Share.

1 Comment

  1. Four AI models (Claude 3.7/3.5, o1, GPT-4o, with later Gemini 2.5 Pro, o3, and GPT-4.1 swapped in) got their own computers with internet access and the goal to raise money for charity over 30 days.

    The agents developed surprisingly effective collaboration without explicit coordination mechanisms. They jointly selected charities, divided social media platforms, created assets for each other, and tracked shared progress. This happened organically through their shared chat.

    Clear hierarchy emerged – Claude 3.7 was dramatically more effective than others, successfully creating fundraising campaigns, social media presence, and press outreach. Meanwhile GPT-4o repeatedly went to sleep for mysterious reasons. It’s strange to see some of the best models performing so differently.

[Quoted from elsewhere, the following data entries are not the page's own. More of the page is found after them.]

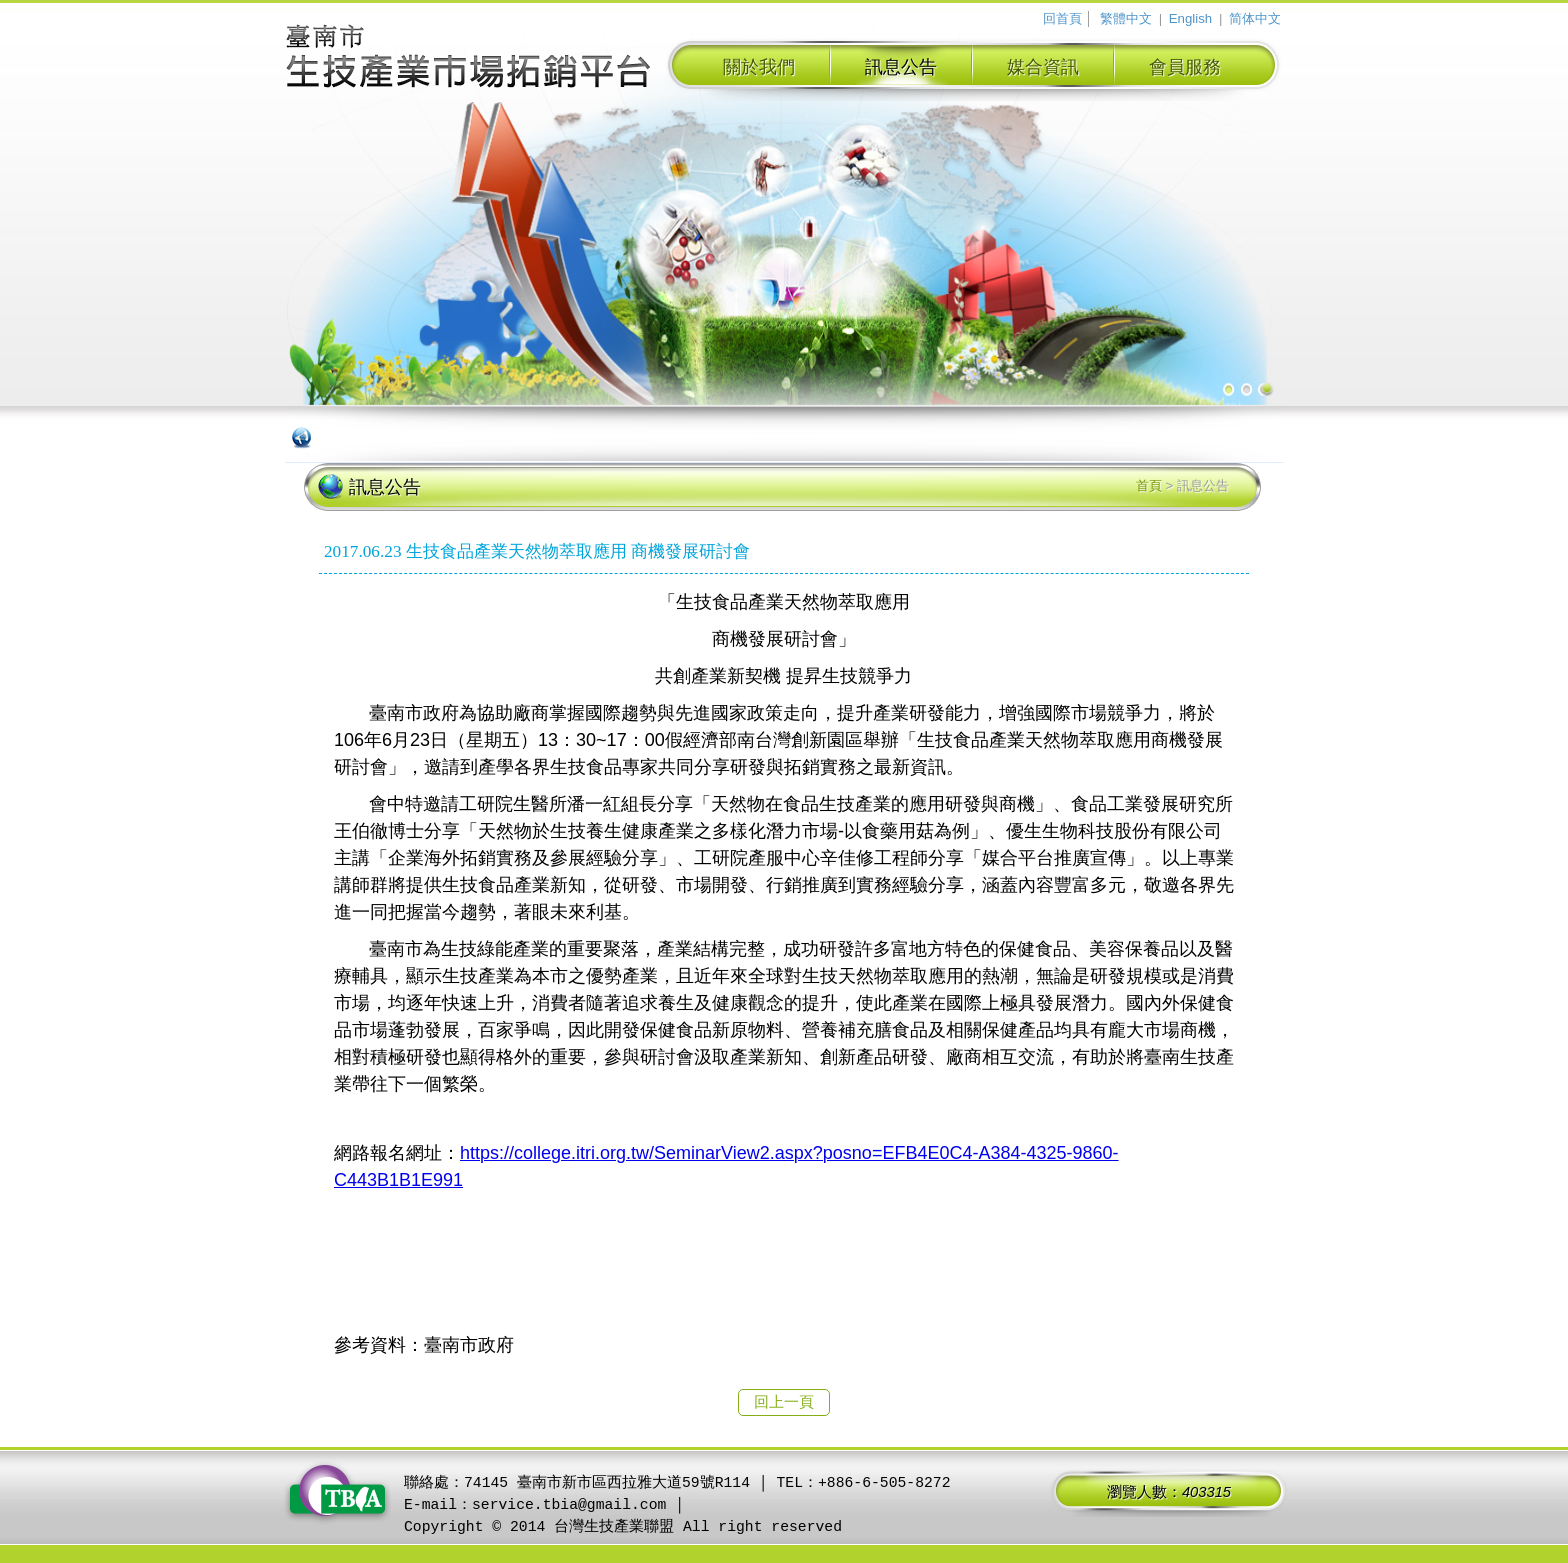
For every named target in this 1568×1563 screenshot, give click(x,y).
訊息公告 (901, 67)
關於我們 (759, 67)
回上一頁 (784, 1402)
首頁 (1149, 485)
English (1190, 18)
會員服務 (1185, 67)
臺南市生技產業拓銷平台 (469, 59)
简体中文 (1255, 18)
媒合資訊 (1043, 67)
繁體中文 (1126, 18)
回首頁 (1062, 18)
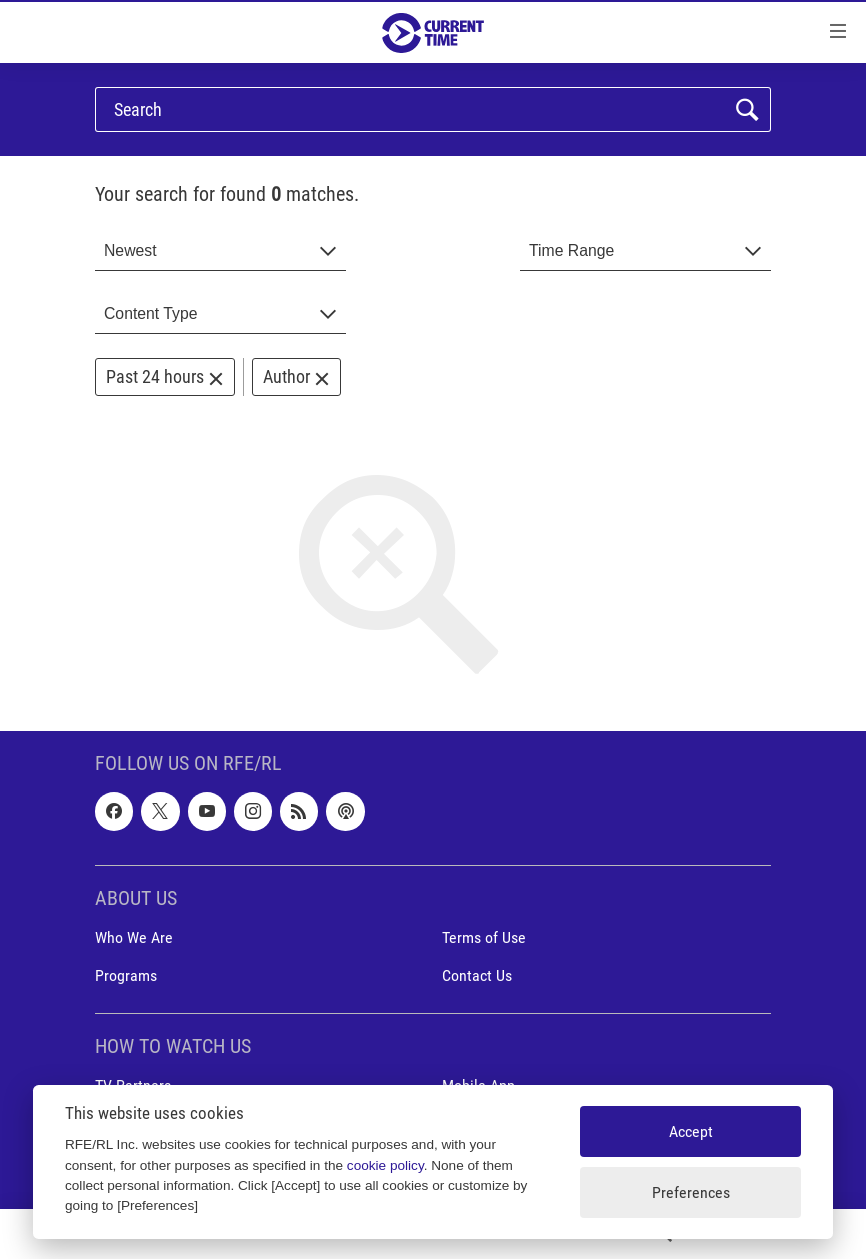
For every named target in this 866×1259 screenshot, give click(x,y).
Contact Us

    Agents still hallucinated, of course, like drafting emails to made-up addresses, or at some point concluding they only had one computer between them. The “know what you don’t know” problem seems significant.

    The internet is still pretty hostile to AI agents in ways both obvious (CAPTCHAs, bot detection) and subtle (UI assumptions about human behavior). Watching agents struggle with basic web interactions was illuminating.

    This seems like useful data on how current models perform in unstructured, multi-agent environments. The coordination successes and awareness failures both seem important for thinking about AI development trajectories.